Start of Information supplied
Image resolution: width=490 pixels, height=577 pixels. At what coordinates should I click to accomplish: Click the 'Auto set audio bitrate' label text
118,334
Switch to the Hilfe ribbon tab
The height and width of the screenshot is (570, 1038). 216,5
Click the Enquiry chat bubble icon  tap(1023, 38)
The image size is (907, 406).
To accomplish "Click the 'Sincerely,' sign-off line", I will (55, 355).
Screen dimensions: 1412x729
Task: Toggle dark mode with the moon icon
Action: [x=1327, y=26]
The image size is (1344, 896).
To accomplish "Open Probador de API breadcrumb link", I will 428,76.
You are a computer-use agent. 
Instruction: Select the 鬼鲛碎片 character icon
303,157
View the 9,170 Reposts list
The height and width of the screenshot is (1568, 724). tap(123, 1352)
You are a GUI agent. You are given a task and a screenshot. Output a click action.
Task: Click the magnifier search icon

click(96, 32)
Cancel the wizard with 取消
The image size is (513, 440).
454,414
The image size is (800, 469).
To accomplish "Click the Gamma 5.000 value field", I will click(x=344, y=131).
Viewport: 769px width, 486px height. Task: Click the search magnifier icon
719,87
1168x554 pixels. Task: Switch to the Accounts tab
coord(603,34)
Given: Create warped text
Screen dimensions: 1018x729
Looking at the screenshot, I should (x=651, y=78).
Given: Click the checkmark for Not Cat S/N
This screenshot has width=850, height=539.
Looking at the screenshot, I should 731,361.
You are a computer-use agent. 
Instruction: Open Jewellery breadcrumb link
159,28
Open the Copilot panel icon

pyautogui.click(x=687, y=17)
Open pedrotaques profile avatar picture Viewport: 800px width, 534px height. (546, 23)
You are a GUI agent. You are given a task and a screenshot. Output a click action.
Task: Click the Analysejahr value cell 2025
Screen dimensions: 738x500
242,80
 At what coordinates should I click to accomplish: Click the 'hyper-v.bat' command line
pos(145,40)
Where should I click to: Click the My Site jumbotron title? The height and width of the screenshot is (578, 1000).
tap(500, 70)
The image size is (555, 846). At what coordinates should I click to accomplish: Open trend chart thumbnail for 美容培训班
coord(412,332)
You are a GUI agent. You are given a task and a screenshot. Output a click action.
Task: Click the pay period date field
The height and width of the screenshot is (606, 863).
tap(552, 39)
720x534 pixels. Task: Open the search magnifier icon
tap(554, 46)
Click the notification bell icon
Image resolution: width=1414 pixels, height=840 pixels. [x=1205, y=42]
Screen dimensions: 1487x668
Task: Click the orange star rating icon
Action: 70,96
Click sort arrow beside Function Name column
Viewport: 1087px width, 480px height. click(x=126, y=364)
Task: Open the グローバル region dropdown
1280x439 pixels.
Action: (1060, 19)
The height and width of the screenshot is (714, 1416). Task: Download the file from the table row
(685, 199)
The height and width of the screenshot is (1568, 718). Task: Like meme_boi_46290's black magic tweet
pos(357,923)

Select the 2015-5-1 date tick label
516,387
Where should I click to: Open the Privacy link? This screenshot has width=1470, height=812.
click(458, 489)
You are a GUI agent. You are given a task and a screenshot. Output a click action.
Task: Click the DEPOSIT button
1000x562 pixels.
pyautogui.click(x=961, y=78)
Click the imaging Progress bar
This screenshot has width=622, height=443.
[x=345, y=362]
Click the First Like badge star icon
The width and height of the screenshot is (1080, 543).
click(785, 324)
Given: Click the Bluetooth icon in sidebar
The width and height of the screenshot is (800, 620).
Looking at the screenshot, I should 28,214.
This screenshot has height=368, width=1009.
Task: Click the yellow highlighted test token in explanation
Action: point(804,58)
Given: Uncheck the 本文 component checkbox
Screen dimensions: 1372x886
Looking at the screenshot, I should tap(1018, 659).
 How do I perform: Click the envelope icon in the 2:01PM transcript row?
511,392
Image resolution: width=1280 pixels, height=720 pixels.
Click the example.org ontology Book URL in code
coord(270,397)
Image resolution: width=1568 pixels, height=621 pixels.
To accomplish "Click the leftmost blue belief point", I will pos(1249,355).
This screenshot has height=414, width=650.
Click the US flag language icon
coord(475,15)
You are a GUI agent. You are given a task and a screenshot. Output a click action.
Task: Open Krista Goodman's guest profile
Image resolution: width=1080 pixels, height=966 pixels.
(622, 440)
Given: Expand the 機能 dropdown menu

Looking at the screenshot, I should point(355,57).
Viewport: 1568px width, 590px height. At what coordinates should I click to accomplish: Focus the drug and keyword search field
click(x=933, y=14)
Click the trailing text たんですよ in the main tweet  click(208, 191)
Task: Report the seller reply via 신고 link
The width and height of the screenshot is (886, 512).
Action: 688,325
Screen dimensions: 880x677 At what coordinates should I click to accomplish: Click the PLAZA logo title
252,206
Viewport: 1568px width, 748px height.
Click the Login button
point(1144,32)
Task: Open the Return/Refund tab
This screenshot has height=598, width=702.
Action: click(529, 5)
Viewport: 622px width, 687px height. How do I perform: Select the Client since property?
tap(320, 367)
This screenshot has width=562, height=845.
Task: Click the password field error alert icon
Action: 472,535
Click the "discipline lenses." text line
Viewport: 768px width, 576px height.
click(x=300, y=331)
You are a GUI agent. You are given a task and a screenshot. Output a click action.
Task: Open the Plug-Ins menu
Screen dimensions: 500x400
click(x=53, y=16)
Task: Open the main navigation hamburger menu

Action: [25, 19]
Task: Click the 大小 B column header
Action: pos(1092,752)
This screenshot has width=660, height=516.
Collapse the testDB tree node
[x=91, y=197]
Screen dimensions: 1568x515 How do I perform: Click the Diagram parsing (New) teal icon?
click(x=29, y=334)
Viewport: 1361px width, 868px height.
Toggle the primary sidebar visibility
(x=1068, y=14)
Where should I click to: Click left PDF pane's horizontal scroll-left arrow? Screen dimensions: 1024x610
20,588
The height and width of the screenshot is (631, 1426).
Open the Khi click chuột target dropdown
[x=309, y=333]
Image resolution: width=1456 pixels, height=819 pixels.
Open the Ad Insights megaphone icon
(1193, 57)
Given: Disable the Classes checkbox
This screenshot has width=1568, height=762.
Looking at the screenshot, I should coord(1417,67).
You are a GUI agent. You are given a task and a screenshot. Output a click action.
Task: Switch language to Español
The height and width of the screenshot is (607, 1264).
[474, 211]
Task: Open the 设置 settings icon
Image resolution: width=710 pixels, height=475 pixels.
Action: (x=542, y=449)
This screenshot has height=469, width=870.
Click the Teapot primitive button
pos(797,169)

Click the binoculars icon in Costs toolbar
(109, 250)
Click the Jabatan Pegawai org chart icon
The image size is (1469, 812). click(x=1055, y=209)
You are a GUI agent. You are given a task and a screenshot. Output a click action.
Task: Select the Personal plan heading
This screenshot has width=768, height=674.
End of Information supplied
### Required work
List, from the entries above, every line in which the word "value" shows up.

### Task result
To accomplish "Click the Gamma 5.000 value field", I will click(x=344, y=131).
Task: Click the Analysejahr value cell 2025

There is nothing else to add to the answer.